_Document_
■ ■ ■ ■ ■
With radar in its infancy, and given the vast distances involved, the Coastwatchers and their Indigenous allies became indispensable in providing early warning of Imperial Japanese aircraft and ships headed out to attack the Allies in various island campaigns, such as Guadalcanal. U.S. Admiral William Halsey Jr., the acerbic commander of Naval forces during the Solomon Islands campaign, gave high praise to the Coastwatchers: “The Coastwatchers saved Guadalcanal, and Guadalcanal saved the South Pacific.”
Many downed Allied fliers and shipwrecked sailors were also rescued by Indigenous people working with coastwatcher organizations, who sometimes had to barter for these airmen with neutral tribes who had not yet encountered the Japanese. When future U.S. president John F. Kennedy’s patrol boat, PT 109, was destroyed in action against the Japanese Navy in the waters around Guadalcanal, Kennedy, and the surviving members of his crew were rescued through the efforts of an Australian coastwatcher. In July 2022, Australian Coastwatchers James Burrowes and Ronald George Lee were still living and were honored in a wreath-laying ceremony by U.S. Ambassador to Australia Caroline Kennedy, daughter of President Kennedy, at the Australian War Memorial in the capital city of Canberra.
■ ■ ■ ■ ■
_Raw data_
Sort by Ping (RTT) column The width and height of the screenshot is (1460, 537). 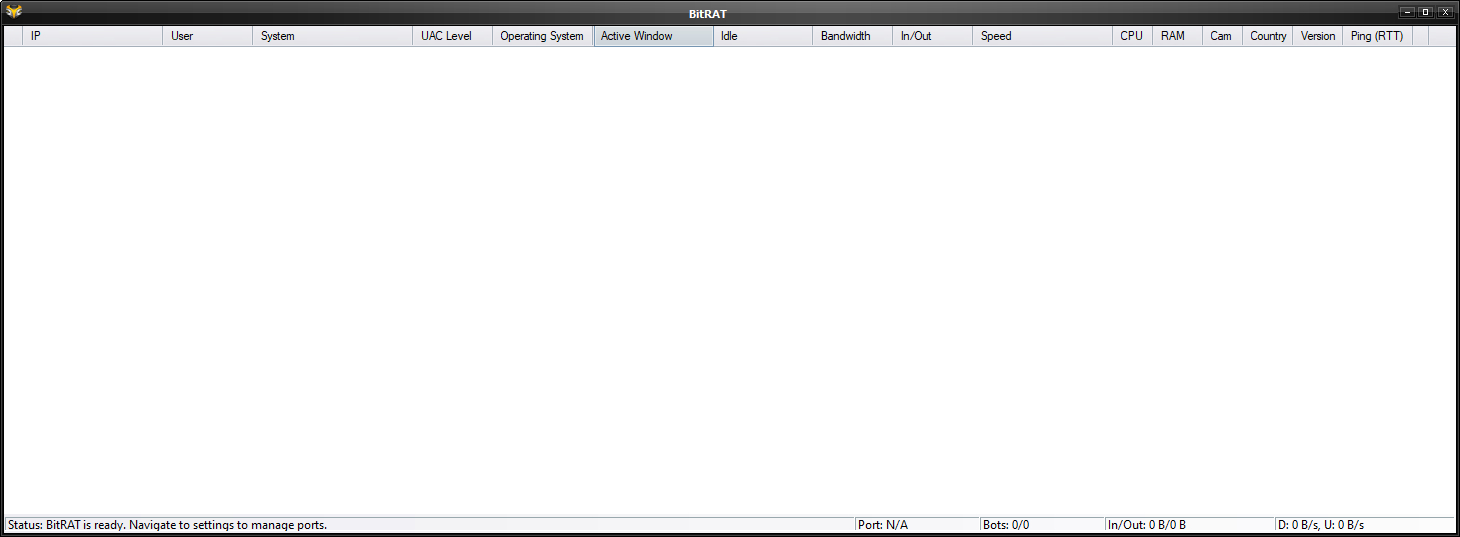pyautogui.click(x=1377, y=36)
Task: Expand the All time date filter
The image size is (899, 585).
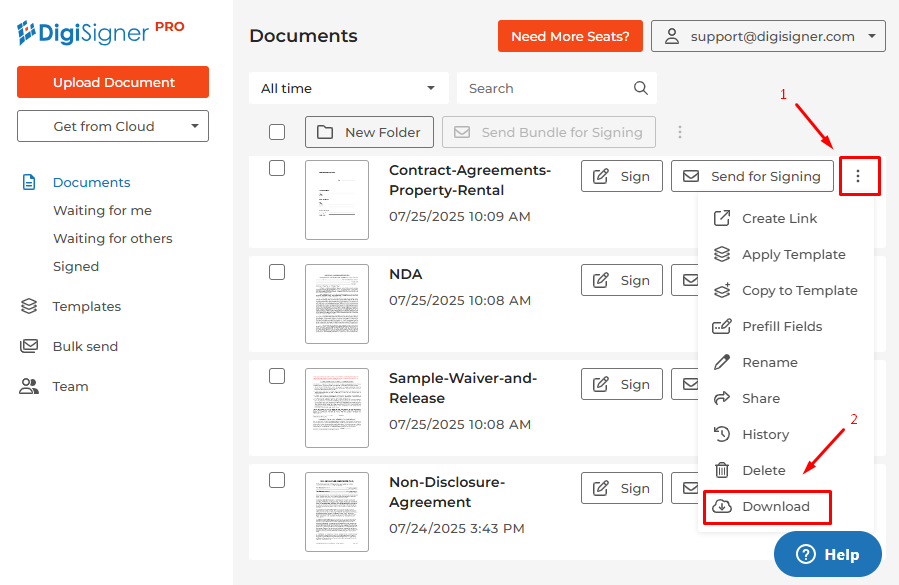Action: (349, 88)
■ ■ ■ ■ ■
_Given problem A_
In the Coastwatchers text, where was the July 2022 wreath-laying ceremony held?
_Given problem B_
Rewrite the Coastwatchers text starting with "Many downed Allied" and going on through "city of Canberra.", replacing "patrol boat" with "torpedo boat".

_Exercise response A_
At the Australian War Memorial in Canberra.

_Exercise response B_
Many downed Allied fliers and shipwrecked sailors were also rescued by Indigenous people working with coastwatcher organizations, who sometimes had to barter for these airmen with neutral tribes who had not yet encountered the Japanese. When future U.S. president John F. Kennedy’s torpedo boat, PT 109, was destroyed in action against the Japanese Navy in the waters around Guadalcanal, Kennedy, and the surviving members of his crew were rescued through the efforts of an Australian coastwatcher. In July 2022, Australian Coastwatchers James Burrowes and Ronald George Lee were still living and were honored in a wreath-laying ceremony by U.S. Ambassador to Australia Caroline Kennedy, daughter of President Kennedy, at the Australian War Memorial in the capital city of Canberra.